Мэрилин Монро. Жизнь и смерть - страница 4
Я была так счастлива, что чуть не свалилась со стула. Это было так прекрасно — иметь отца, смотреть на его фото и знать, что я его дочь. И какая это была чудесная фотография… На нем была фетровая шляпа с широкими, слегка загнутыми полями. Его глаза смеялись, а тонкие усики напоминали Кларка Гейбла[3]. Я почувствовала необыкновенный прилив теплых чувств к этой фотографии.
Мама добавила: „Он погиб в автокатастрофе в Нью-Йорке“.
Тогда я верила всему, что мне говорили, но этому не поверила. Я просто не могла поверить, что машина переехала папу и он умер. Я спросила маму, как его звали. Она не ответила, ушла в свою спальню и заперлась.
Годы спустя я узнала и его имя, и многое другое о нем — он жил в том же доме, что и мама, они полюбили друг друга, а потом он ушел, бросил ее, когда она меня рожала, даже не взглянув на свою новорожденную дочь.
Странно, что все, что я о нем узнавала, не сказывалось на моем к нему отношении. В ту ночь, когда мама сказала, что это отец на фото, я мечтала о нем во сне. И я мечтала о нем еще тысячи раз после. И каждый раз, вспоминая его улыбку и загнутые поля шляпы, я чувствовала тепло в груди, чувствовала, что я не одинока. Когда год спустя я завела что-то вроде альбома, то на первой странице поместила фото Кларка Гейбла, потому что он был похож на моего отца — особенно его усики и манера носить шляпу.
И я стала мечтать, но не о мистере Гейбле, а о моем отце. Бывало, возвращаюсь домой из школы, идет дождь и мне нездоровится, а я представляю, что папа ждет меня и сердится, что я не надела галоши. У меня тогда не было своих галош, и дом, куда я шла, не был моим домом. Это было место, где я была просто ребенком-служанкой — убирала, стирала белье, мыла полы, бегала по разным поручениям и помалкивала.
Но днем в мечтах через факты реальной жизни перескакиваешь так же легко, как кошка перепрыгивает через забор. Мой отец ждал меня, мечтала я, и входила в дом с улыбкой до ушей.
Однажды я лежала в больнице — мне удалили гланды, после чего были осложнения, — и беспрерывно мечтала целую неделю. Я приводила отца в мою больничную палату, вела его к своей кровати, а в это время другие больные с недоверием и завистью смотрели на такого важного посетителя. А я заставляла его склоняться над моей постелью, целовать меня в лоб, пока я беседовала с ним. „Через несколько дней все будет в порядке, Норма Джин. Я горжусь тобой, ты ведешь себя замечательно, не плачешь, как другие девочки“.

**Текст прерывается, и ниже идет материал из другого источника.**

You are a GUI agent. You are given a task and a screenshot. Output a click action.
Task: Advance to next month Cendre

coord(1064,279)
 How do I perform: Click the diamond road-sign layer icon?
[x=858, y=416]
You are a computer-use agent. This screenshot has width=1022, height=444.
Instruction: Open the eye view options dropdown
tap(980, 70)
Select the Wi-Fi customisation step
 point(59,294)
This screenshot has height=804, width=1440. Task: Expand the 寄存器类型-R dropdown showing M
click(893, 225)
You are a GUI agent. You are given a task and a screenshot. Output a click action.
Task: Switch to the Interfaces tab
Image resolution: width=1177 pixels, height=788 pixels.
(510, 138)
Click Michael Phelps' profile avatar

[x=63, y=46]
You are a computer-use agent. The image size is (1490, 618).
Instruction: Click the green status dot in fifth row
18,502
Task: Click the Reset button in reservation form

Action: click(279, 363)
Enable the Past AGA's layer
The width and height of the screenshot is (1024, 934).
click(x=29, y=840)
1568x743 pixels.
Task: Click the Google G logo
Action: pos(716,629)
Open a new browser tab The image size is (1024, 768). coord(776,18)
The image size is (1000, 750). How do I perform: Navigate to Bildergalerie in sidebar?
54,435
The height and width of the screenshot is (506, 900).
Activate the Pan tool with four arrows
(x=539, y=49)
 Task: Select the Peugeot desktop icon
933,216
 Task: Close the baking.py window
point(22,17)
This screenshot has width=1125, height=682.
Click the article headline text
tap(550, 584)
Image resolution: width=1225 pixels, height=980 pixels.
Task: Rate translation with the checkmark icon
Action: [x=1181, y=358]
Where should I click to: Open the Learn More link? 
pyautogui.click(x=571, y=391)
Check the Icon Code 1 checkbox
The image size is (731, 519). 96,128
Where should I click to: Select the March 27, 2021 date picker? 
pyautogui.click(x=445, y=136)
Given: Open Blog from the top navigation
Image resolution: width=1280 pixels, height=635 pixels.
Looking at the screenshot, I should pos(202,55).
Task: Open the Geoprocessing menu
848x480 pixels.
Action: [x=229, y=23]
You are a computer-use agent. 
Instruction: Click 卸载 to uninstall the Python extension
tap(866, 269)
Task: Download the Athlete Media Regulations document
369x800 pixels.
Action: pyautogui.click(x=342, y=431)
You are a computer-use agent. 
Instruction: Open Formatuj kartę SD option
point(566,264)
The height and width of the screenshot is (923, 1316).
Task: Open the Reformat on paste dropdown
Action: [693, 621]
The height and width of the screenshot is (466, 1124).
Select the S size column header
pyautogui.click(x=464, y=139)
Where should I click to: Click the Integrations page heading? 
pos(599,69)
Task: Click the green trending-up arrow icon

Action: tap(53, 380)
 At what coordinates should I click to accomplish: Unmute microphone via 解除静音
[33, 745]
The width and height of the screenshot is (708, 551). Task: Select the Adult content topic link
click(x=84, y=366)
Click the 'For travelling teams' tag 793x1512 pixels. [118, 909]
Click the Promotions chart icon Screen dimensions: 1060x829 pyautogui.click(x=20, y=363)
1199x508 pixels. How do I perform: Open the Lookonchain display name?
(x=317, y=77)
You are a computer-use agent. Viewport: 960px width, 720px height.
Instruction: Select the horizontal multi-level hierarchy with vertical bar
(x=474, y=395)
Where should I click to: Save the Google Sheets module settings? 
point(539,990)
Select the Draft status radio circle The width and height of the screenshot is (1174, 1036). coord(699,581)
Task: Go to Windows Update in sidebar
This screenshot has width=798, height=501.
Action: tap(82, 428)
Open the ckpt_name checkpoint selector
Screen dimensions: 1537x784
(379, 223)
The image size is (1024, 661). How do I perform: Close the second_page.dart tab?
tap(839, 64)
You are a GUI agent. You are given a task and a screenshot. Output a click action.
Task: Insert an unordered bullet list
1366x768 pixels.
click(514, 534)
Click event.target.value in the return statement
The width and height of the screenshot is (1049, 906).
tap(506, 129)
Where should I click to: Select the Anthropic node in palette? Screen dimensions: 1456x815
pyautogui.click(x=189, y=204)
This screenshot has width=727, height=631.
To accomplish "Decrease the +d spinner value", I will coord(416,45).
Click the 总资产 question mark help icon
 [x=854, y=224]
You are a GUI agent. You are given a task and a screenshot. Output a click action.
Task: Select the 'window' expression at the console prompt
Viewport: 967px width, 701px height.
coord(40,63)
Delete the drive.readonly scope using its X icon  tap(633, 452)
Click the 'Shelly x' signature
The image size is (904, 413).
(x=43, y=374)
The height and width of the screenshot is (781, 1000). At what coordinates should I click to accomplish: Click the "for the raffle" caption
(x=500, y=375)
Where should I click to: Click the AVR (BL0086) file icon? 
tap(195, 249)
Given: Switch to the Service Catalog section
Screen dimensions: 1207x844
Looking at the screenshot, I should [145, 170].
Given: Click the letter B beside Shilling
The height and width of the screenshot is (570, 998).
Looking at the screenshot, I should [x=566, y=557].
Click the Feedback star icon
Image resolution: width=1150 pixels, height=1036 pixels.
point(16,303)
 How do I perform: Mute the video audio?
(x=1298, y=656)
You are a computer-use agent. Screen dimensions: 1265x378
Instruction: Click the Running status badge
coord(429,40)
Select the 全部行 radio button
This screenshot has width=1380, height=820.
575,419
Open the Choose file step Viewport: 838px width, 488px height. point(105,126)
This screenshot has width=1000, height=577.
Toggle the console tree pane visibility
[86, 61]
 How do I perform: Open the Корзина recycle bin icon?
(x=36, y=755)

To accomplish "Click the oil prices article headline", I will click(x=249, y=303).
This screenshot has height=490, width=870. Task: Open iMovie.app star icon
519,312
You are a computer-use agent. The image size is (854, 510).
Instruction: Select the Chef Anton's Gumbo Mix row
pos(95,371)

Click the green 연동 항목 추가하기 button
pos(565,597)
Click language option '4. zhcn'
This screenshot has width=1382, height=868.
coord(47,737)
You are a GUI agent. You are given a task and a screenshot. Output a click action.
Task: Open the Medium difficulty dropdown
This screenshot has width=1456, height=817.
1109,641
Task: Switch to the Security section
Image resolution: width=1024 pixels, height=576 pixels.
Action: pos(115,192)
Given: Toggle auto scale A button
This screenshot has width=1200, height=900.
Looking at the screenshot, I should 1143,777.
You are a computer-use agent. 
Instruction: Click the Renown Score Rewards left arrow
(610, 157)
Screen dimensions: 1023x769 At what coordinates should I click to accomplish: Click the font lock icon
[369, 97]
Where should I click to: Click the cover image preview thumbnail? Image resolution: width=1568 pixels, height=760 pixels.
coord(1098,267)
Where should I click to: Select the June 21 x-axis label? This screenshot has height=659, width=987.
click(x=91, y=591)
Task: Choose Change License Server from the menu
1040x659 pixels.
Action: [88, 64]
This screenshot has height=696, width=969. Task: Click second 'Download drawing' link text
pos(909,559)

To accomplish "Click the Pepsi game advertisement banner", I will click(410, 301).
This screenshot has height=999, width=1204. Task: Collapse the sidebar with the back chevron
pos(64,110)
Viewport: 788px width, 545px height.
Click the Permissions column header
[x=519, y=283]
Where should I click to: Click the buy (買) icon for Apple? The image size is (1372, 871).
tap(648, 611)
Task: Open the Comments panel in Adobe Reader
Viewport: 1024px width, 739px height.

И я просила его, пожалуйста, сними шляпу. Но даже в своих самых продолжительных и глубоких мечтах я не могла упросить его снять шляпу и присесть у моей кровати.
Когда я вернулась „домой“, я чуть не заболела снова. Наш сосед набросился на собаку, которую я любила и которая ждала моего возвращения. Увидев меня, собака начала лаять. Но сосед стал ругаться и требовать, чтобы собака заткнулась. У него в руках была мотыга, он размахнулся и бросил мотыгу в собаку. Мотыга попала ей в спину и буквально разрубила ее пополам.
Моя мама поместила меня в другую семью. Это были муж и жена, англичане, и они нуждались в пяти долларах в неделю, которые я приносила. К тому же я была крупной девочкой и помогала по хозяйству.
Однажды, когда мама пришла за мной, я была на кухне, мыла посуду. Мама смотрела на меня и молчала. Когда я обернулась, я увидела слезы в ее глазах и удивилась.
„Я построю дом для нас обеих, и мы будем там жить, — сказала она. — Дом будет весь белый и с двориком позади“. И она ушла.
Так и случилось. Мама скопила какие-то деньги, получила заем и построила дом. Англичане и я приехали посмотреть на наш новый дом. Он был маленький и пустой, но невероятно красивый. И он был весь выкрашен в белый цвет.
Мы вчетвером въехали в новый дом. У меня была отдельная комната. Супруги-англичане не платили за жилье, только заботились обо мне, как и раньше. Я много работала, но это не имело значения. Это был мой первый дом. Мама привезла мебель — стол с белой крышкой и коричневыми ножками, стулья, кровати и занавески. „Это все в долг, — говорила она, — но не волнуйся. Я работаю в две смены на студии и скоро расплачусь с долгами“.